Anadolu mutfağına yıldız yağdı

Serbest Kürsü
Serbest Kürsü

Dünyanın en zengin mutfağına sahip ülkelerinden biri olan, bana göre ilk sırada yer alan Türk Mutfağı, uzun zamandır küresel anlamda markalaşma sürecini tamamlamayı bekliyordu. Geçen hafta bununla ilgili atılan Michelin adımı bu sürecin en önemli yapı taşı. Düşünün, 300’e yakın köfteye sahip ülkemiz, bu topraklardan giden İsveç, küresel adıyla IKEA köftesinin gölgesinde kalmış durumda.

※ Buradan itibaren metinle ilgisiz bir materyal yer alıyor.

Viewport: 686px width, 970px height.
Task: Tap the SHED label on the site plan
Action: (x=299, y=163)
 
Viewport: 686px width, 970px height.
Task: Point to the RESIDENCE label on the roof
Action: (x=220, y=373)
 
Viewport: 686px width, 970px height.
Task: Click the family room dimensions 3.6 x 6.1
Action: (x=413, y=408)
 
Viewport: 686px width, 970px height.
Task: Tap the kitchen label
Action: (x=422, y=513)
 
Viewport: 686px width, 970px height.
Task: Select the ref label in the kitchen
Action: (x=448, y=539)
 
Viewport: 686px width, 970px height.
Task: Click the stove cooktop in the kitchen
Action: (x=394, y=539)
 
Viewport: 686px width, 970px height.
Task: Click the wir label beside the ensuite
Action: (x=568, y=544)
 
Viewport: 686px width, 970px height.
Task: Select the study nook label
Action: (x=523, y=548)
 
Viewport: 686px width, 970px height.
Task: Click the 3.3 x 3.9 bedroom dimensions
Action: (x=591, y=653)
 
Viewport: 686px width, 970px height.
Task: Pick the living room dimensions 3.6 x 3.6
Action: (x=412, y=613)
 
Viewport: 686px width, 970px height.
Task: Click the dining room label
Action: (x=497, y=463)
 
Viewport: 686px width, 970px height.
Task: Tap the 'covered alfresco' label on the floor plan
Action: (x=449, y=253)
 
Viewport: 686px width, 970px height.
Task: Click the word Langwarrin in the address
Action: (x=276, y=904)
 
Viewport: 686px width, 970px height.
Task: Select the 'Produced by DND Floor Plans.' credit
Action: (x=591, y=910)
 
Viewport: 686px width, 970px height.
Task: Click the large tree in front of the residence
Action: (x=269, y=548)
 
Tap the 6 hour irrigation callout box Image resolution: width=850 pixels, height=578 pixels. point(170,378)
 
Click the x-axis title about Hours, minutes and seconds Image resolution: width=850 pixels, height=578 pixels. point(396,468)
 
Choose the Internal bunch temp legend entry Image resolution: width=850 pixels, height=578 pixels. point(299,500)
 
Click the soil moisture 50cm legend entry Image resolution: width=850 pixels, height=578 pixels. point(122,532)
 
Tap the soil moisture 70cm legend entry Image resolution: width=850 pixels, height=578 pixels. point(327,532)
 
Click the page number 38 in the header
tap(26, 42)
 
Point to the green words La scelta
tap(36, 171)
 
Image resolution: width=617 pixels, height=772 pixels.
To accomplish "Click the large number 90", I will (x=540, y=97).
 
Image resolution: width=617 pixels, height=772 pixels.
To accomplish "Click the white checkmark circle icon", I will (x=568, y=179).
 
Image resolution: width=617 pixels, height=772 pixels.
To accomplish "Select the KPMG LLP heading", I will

Dünyaca ünlü IKEA, birkaç yüzyıl önce İstanbul’a gelen Demirbaş Şarl’ın beraberinde götürdüğü tariften milyarlarca dolarlık gelir elde ederken, kent başına 4 köfteye sahip Anadolu bir türlü hak ettiği markalaşma sürecini yakalayamadı. Bu yılın hem ocak hem de şubat ayında iki yazı yazmıştım bu konuyla ilgili. İlkinde “Michelin’li restoranımız yok, yıldızlı şeflerimiz var” ve “Müfettişler gizli ajan gibi çalışıyor, peki Michelin Yıldızı nasıl veriliyor?” başlığıyla yer verdiğimiz yazıda Türk mutfağının özellikle İstanbul’un dünyaca ünlü şeflere ve restoranlara ev sahipliği yaparken neden Michelin Yıldızı alan bir restoranımız olmadığı konusunda veryansın etmiştim.

Nihayet bu süreç sona erdi ve Türkiye, uzun zamandır beklediği bu yıldızları bir anlamda topladı. Michelin Guide 2023, İstanbul’u 38’inci destinasyon olarak belirledi ve Michelin’in gizli müfettişleri ile yapılan değerlendirmelerin sonucu açıklandı. Değerlendirme sonucunda 53 restoran Michelin Guide için seçildi. 4 restoran 1 yıldız, 1 restoran ise 2 yıldıza layık görüldü. Turk Fatih Tutak’ın 2, Araka, Neolokal, Nicole ve Mikla’nın başarılarının 1 Michelin Yıldızı ile taçlandırılması son derece gurur verici.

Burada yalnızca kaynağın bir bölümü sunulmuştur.